### Fragmento del texto
*-*-*
Vemos, pues, que se trató de una campaña sucia, con argumentos de la peor calaña, lo que es consecuencia a mi juicio de la trivialización de la guerra y de lo lejanos que estamos en Colombia de construir un verdadero proyecto democrático. Pero hay más: el gerente de la campaña del No, el político uribista Juan Carlos Vélez Uribe, ebrio de victoria y en un ataque de inspirado cinismo, confesó a un medio de comunicación la estrategia que desarrollaron en todo el país. Dijo que, en “la campaña más barata y efectiva en mucho tiempo”, “la estrategia era dejar de explicar los acuerdos para centrar el mensaje en la indignación”, y que manejaron un discurso distinto según la región y el sector socioeconómico al que se dirigían. En emisoras escuchadas por sectores de clase media y alta, se enfocaron en decir que iba a haber total impunidad para los guerrilleros, en remover el odio e indignar con el mensaje de que serían elegidos para cargos públicos (en una ciudad de la costa Caribe instalaron una inmensa valla publicitaria con el mensaje “¿Quieres ver a Timochenko presidente? Vota Sí al plebiscito”), y en repetir que la próxima reforma tributaria que preparaba el gobierno estaba destinada a recoger el dinero que se le daría a las FARC. En emisoras escuchadas por la gente más humilde, se enfocaron en decir que les quitarían todo subsidio y se lo darían a las FARC (a los abuelos les dijeron que les quitarían la pensión, a los taxistas el taxi...), mientras que en algunos lugares del sur de Colombia la intención fue remover el dolor de las víctimas, y en la costa Caribe “individualizamos el mensaje de que nos íbamos a convertir en Venezuela”.

Todos teníamos una idea de la cantidad de mentiras que se estaban diciendo para impulsar el No en el Plebiscito, en la estrategia de promoción del odio y el desprecio, pero nadie esperaba esta confesión, ni siquiera dentro del uribismo, donde corrieron a desautorizar al gerente del No —a quien le tocó renunciar— y a decir que su campaña fue con argumentos y discutiendo el Acuerdo. Este momento de iluminación podría conducir a Juan Carlos Vélez a la cárcel, e incluso podría llevar a la anulación de los resultados (no sobra aclarar que, en Colombia, inducir el voto por medio de engaños está tipificado como fraude electoral). Por otro lado, tampoco esperábamos la lista que dio de los principales aportantes a la campaña del No, entre los que está uno de los hombres más ricos de Colombia, dueño de uno de los dos canales privados de televisión de ámbito nacional y a quien se ha señalado de estar relacionado con financiación de grupos paramilitares.

Todo esto sirve para hacernos una idea del bajo nivel de la discusión en torno a un tema tan trascendental para el futuro del país, y de lo fácil que es manipular a amplios sectores de la población en ausencia de un verdadero proyecto democrático. No discutieron ni explicaron los acuerdos; de hecho, los ocultaron, y usaron todas las trampas y mentiras posibles con un único objetivo: “Estábamos buscando —dijo— que la gente saliera a votar berraca”.
*-*-*
### Extracto de datos
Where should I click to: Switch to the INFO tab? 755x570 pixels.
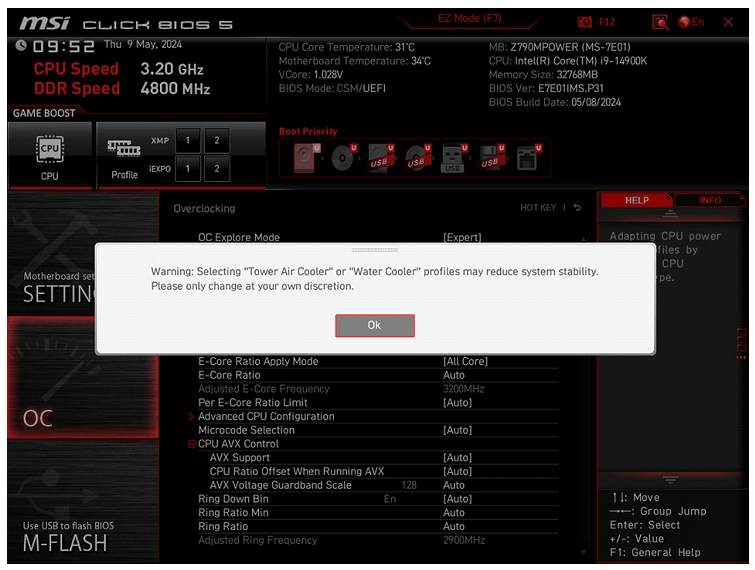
*-*-*
Según el fragmento sobre la campaña del No, ¿cuál era la estrategia que confesó su gerente? Responde en una sola oración, por favor.

### Solución del problema
La estrategia era dejar de explicar los acuerdos para centrar el mensaje en la indignación.